02 December 2024

Mark Hobbs

A simple introduction to Bayesian inference

This post introduces Bayesian inference through a simple example that engineers will find familiar, demonstrating the benefits of using probabilistic methods. To maintain accessibility, the use of formal mathematics is minimised. The complete code used to generate all results and figures in this post is available in the following repository: bayesian-inference

Motivation

Model fitting, or calibration, is a crucial aspect of the design process. Engineers rely on numerical models that are calibrated to experimental data before being utilised in downstream design tasks.
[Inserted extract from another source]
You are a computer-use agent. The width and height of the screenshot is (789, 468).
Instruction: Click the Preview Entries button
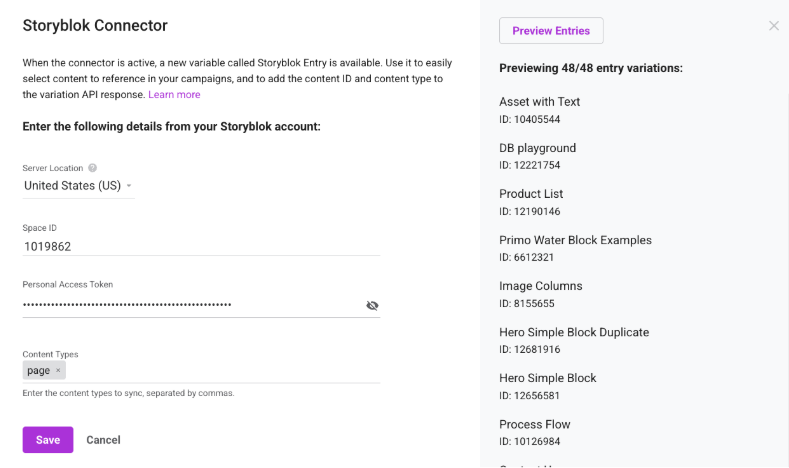(551, 31)
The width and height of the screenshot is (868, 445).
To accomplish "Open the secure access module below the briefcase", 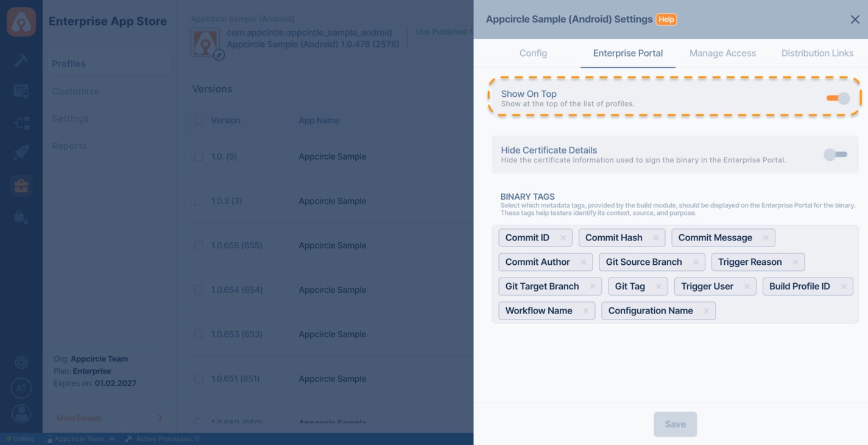I will coord(21,216).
Once calibrated, these models serve as predictive tools, allowing engineers to simulate the performance of a component or system under varying conditions, optimise design parameters, and make informed decisions in subsequent tasks.

Proper calibration ensures that a model not only fits the data but also accounts for uncertainties inherent in both the data and the model itself, thereby enhancing the reliability and robustness of the design process. This is especially critical when designs operate near performance limits, and small deviations in real-world operating conditions from predicted values can have significant consequences.

Bayesian inference offers a rigorous approach for estimating uncertainty in model parameters, enabling engineers to quantify predictive uncertainties. By quantifying the level of uncertainty, risks associated with overconfidence in model predictions are mitigated, leading to more robust and reliable designs.

Problem statement

Fit a model to experimental stress-strain ($\sigma$-$\epsilon$) data obtained from a uniaxial tensile test of a material specimen, as depicted in the figure below. The fitted model will inform decision-making and support downstream design tasks. The level of uncertainty in the inferred model parameters should be quantified.

Experimental data
Experimental data: The experimental observations have been generated numerically so that they deviate from the true model using a known noise model. This enables a direct comparison between the true parameter values and the inferred distributions. In practice, the true values are unknown.

Inverse problems

The problem statement is an example of an inverse problem. The goal of an inverse problem is to estimate an unknown parameter that is not directly observable by using measured data and a mathematical model linking the observed and the unknown.

A mathematical model is selected or designed to describe the relationship between the observed data and the unknown parameter(s), and the model parameters are adjusted to minimise the disparity between the predicted values and actual observations. Iterative optimisation techniques are typically employed to find the best-fitting parameters by minimising a cost function that quantifies the mismatch between the observed data and the predictions of the mathematical model. Through this process of model fitting, predictions or estimations about the unknown parameter(s) can be derived.

Conventional methods have a number of limitations:

  1. Overfitting: Conventional methods may overfit the data, particularly when dealing with high-dimensional datasets or when the model is overly complex relative to the available data. Overfitting can result in poor generalisation performance and unreliable estimates of the unknown parameter.

  2. Uncertainty quantification: Conventional methods typically do not provide a straightforward means to quantify uncertainty in the estimated parameters. Instead, they offer point estimates that do not capture the inherent uncertainty in the data or the model.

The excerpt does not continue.